Configuring Sun Master Indexes (Repository)

Match Comparator Configuration Properties for Sun Master Index (Repository)

The following table lists and describes the Configuration Editor fields used to define the comparison functions. It also lists the corresponding column in the match configuration file if you want to modify the file directly.

Configuration Editor Field 

Match Configuration File Element and Column Number 

Description 

Match Type

match-type (column 1) 

A value that indicates to the Sun Match Engine how each field should be weighted. Each field included in the match string (the MatchingConfig section of the Match Field file) must have a match type corresponding to a match type defined in this file.

Match Size

size (column 2) 

The number of characters on which matching is performed, beginning with the first character. For example, to match on only the first four characters in a 10-digit field, the value of this column should be “4”. 

Null Field

null-field (column 3) 

An index that specifies how to calculate the total weight for null fields or fields that only contain spaces. You can specify any of the following values. The Configuration Editor value is given first, followed by the match configuration file value in parenthesis.

  • Zero weight (0) - If one or both fields are empty, the weight used for the field is 0 (zero).

  • Full Combination weight (1) - If both fields are empty, the agreement weight is used; if only one field is empty, the disagreement weight is used.

  • Full Agreement weight (a1) - Specifies to use the full agreement weight if both fields are null.

  • 1/x of the Agreement weight (ax) - Specifies to use the a fraction of the agreement weight if both fields are empty. The agreement weight is multiplied by the fraction 1/x to obtain the match weight for that field. When modifying the match configuration file directly, the default is “2” if no number is specified. You can specify any number from 1 through 10.

  • Full disagreement weight (d1) - Specifies to use the full disagreement weight if both fields are null.

  • 1/x of the disagreement weight (dx) - Specifies to use the disagreement weight if only one field is empty. The disagreement weight is multiplied by the fraction 1/x to obtain the match weight for the field. When modifying the match configuration file directly, the default is “2” if no number is specified. You can specify any number from 1 through 10.

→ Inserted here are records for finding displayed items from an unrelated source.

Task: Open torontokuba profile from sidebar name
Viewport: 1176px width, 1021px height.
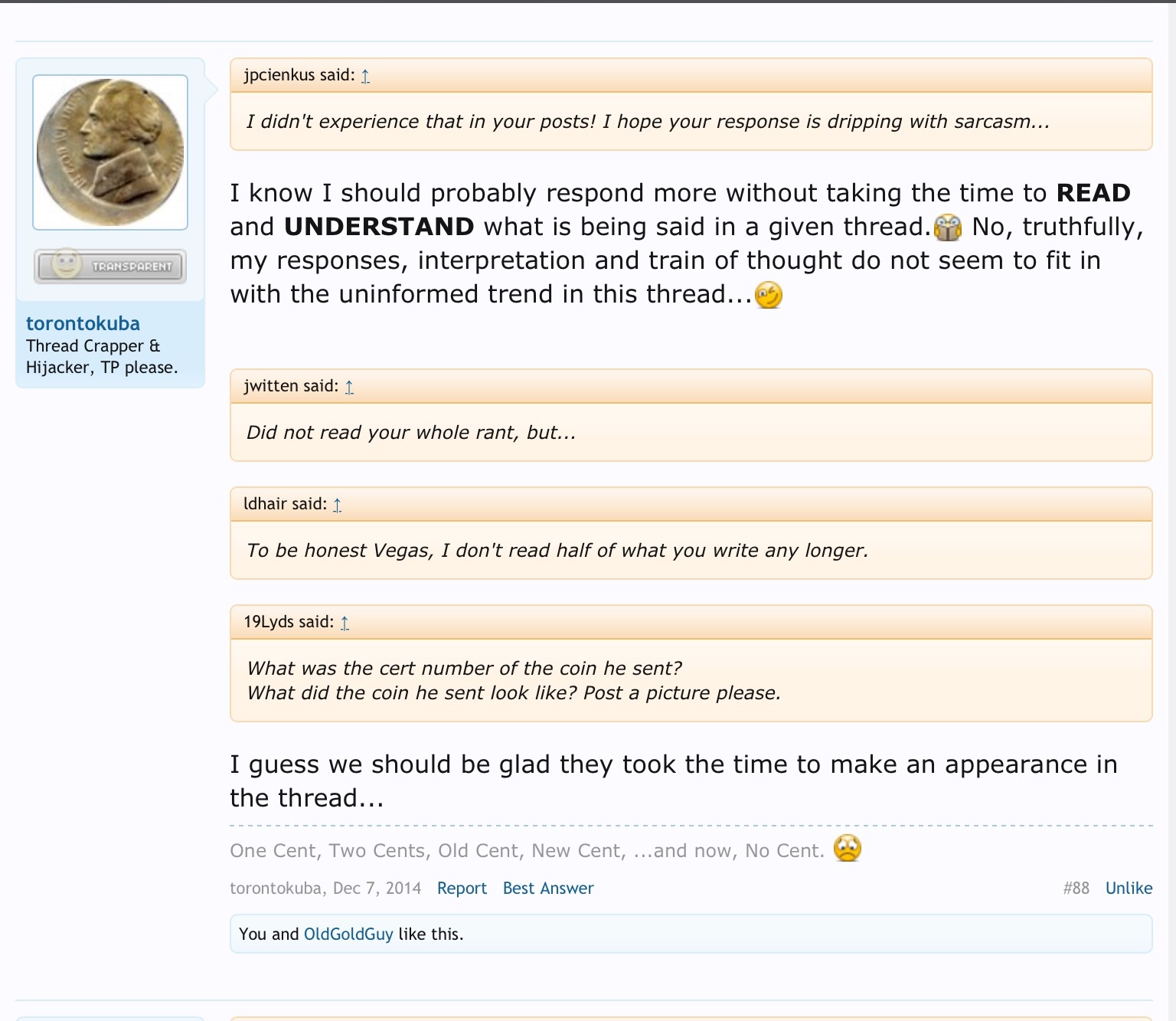Action: (x=83, y=323)
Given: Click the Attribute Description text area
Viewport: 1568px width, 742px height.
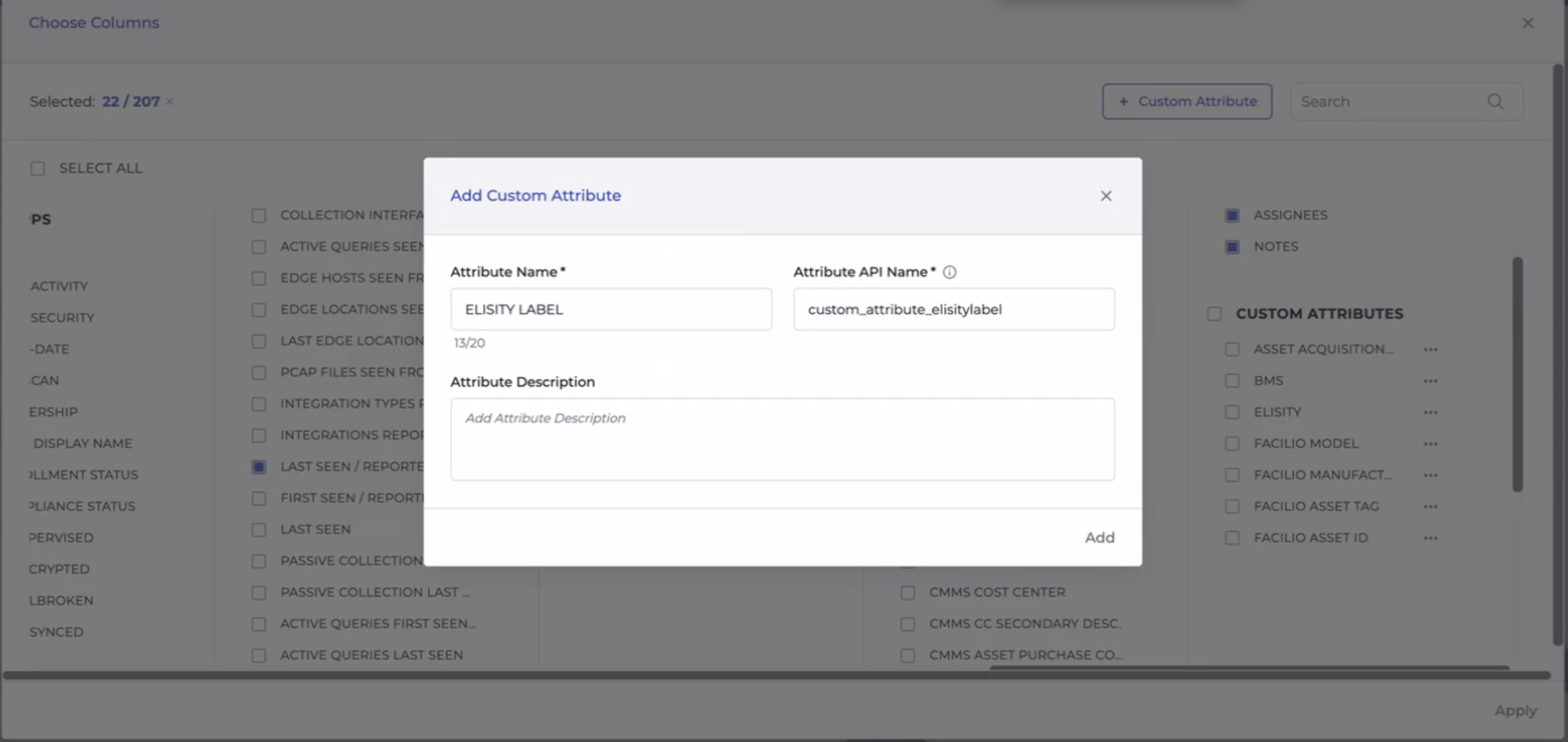Looking at the screenshot, I should (783, 439).
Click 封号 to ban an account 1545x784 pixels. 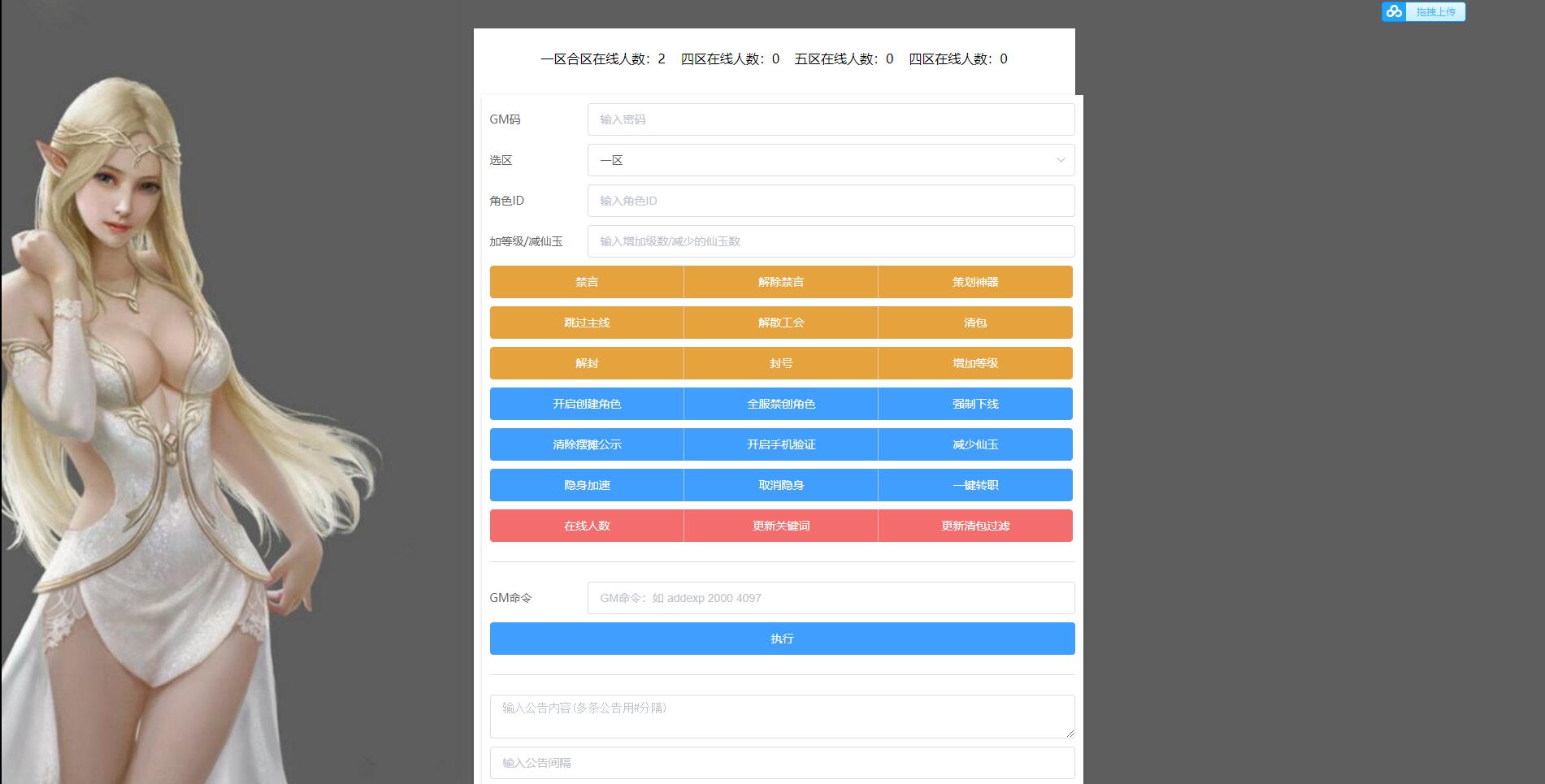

In the above descriptions, the agreement and disagreement weights are either specified in this file or calculated using a logarithmic formula based on the m and u-probabilities (depending on the probability type). 

Function

function (column 4) 

The type of comparison to perform when weighting the field. For information about the available comparison functions, see Match Configuration Comparison Functions for Sun Match Engine (Repository), in Understanding the Sun Match Engine.

Agreement Weight

agreement-weight (column 7) 

The matching weight to be assigned to a field given that the fields match between two records; that is, the maximum match weight for a field. This number can be between 0 and 100 and can have up to 16 decimal points. Only set this value if the Probability Type is set to use agreement and disagreement weights.

Disagreement Weight

disagreement-weight (column 8) 

The matching weight to be assigned to a field given that the fields do not match between two records; that is, the minimum match weight for a field. This number can be between 0 and -100 and can have up to 16 decimal points. Only set this value if the Probability Type is set to use agreement and disagreement weights. 

M-Probability

m-prob (column 5) 

The initial probability that the specified field in two records will match if the records match. The probability is a double value between 0 and 1, and can have up to 16 decimal points. Only set this value if the Probability Type is set to use probabilities.

U-Probability

u-prob (column 6) 

The initial probability that the specified field in two records will match if the records do not match. The probability is a double value between 0 and 1, and can have up to 16 decimal points. Only set this value if the Probability Type is set to use probabilities. 

Extra Parameters

parameters (column 9) 

Parameters correspond to the comparison function specified in the Function field or column. Some comparison functions do not take any parameters and some take multiple parameters. For information about which functions take parameters and the parameters they take, see Match Configuration Comparison Functions for Sun Match Engine (Repository), in Understanding the Sun Match Engine.